CLI Coding Agents With an API
As of June 2026, AIDiveForge tracks 8 cli coding agents with an api. Curated cli coding agents with an api tracked by AIDiveForge. Listings are verified against each tool's live website and re-checked regularly.
Last updated June 10, 2026 · 8 tools

1. Antigravity 2.0
The vendor describes Project IDX as a browser-based IDE where agents handle multi-step coding tasks end-to-end: writing code, executing it, observing what breaks in a live preview, and self-correcting before handing back control. Multi-model support means you are not locked to a single provider when one model handles your stack better than another. The free tier exists but carries usage caps that surface quickly on longer agentic runs — teams hitting those caps mid-task face a hard stop, not a graceful queue. Browser-based architecture removes local setup friction but also removes offline access and the deep editor customization that engineers who have spent years tuning their environment tend to miss.
Paid
2. Blackbox AI
The platform routes requests through Claude, Codex, Grok, and its own models behind one encrypted endpoint, so you're not juggling separate subscriptions or API keys when you need to swap models mid-project. The Chairman multi-agent workflow runs parallel agents — refactor, test-gen, deploy, review — then scores and merges their outputs without you in the loop for every handoff. That architecture holds well for greenfield tasks and legacy modernization where the scope is well-defined. Where it gets unsteady is on tasks requiring judgment calls mid-execution: agents push forward, and catching a wrong turn in a 47-file refactor after the PR is staged costs more time than the automation saved.
Paid
3. Codeep
Codeep is an open-source, terminal-native autonomous agent that reads your project structure, plans a sequence of steps, edits files, runs shell commands, and checks its own output against your build and test suite before declaring done. You describe the goal; it handles the steps. The self-verification loop — where it catches a broken typecheck and fixes it without prompting — is the part that separates it from a glorified shell wrapper. The ceiling appears on projects where the agent's context window fills before it has mapped the full dependency graph; community reports suggest large monorepos with deep cross-module dependencies push that limit faster than single-service repos.

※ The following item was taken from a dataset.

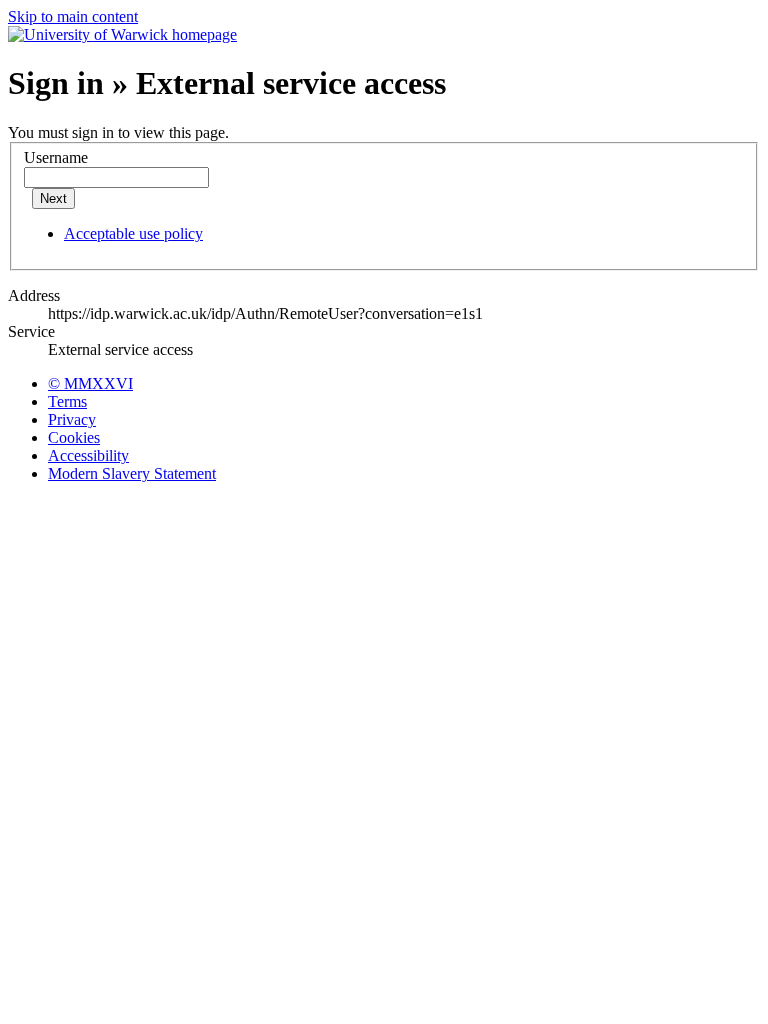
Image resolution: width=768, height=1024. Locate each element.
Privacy (72, 419)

At that point, teams either scope tasks more tightly or reach for a dedicated sub-agent delegation pattern.
FreeOpen Source
4. Dropstone 1.5
Dropstone coordinates swarm agents that map dependencies, verify cross-system impact, and generate fixes — without requiring you to hand-hold each step. The persistent memory layer means context from last Tuesday's refactor session is still live on Friday. For teams modernizing legacy systems or untangling multi-language monorepos, that continuity is the difference between useful suggestions and noise. The ceiling appears when branching logic across agents grows complex enough that the autonomous recovery loop starts producing confident-looking fixes that miss upstream side effects. At that point, teams add manual checkpoints — which is exactly what they were trying to avoid.
Paid
5. Pi Coding Agent
Pi runs in a loop with full tool-calling access — read, write, edit, bash — and surfaces four modes: interactive TUI, print/JSON for scripting, RPC, and an SDK for deeper integration. Sessions are stored as trees, so you can rewind to any prior message, fork from that point, and share the entire branch as a rendered URL. The extension and skills system lets you load context on-demand rather than stuffing everything into the system prompt at startup — which the docs describe as a deliberate choice to stay token-efficient. Where Pi stops short is also deliberate: sub-agents and plan mode are not included by default, so teams that need multi-agent parallelism or structured planning build or install extensions themselves. That tradeoff keeps the core minimal, but it means the complexity budget shifts from the tool to you.
FreeOpen Source
6. Runway
Orbit wraps agent runs in bounded execution cycles: one task selected from a dependency-ordered backlog, real test and lint gates that must pass before the task closes, and a structured artifact trail left after every run. You get four output files — agent result, rubric evaluation, a human-readable progress log, and an accept/iterate/stop recommendation — so you can audit what happened instead of re-running it from memory. The deterministic replay demo runs without an API key, which means you can inspect the full loop before wiring in Claude, Codex, or any other JSON-speaking CLI. The tool is intentionally scoped: it handles the harness, not the agent. Teams that need the agent itself to do more will hit that boundary fast.
PaidOpen Source
7. Tabby
Open-source, self-hosted AI coding assistant with code completion, chat, and agentic automation.
Free
8. Uktics
The vendor describes an agentic system that monitors repositories, detects broken builds and failing tests, generates patches autonomously, and submits pull requests for human review before anything merges. The human-approval gate is structural, not optional — the agent cannot merge without a sign-off, which matters for regulated or high-stakes codebases. The tool also handles routine work: dependency upgrades, security pattern enforcement, and code refactors across multiple repos. Budget controls and daily usage limits gate expensive operations by subscription tier, so cost surprises are bounded. Note: the scraped page content returned data for an unrelated product; all claims here are drawn from the validator context and structured tool data provided.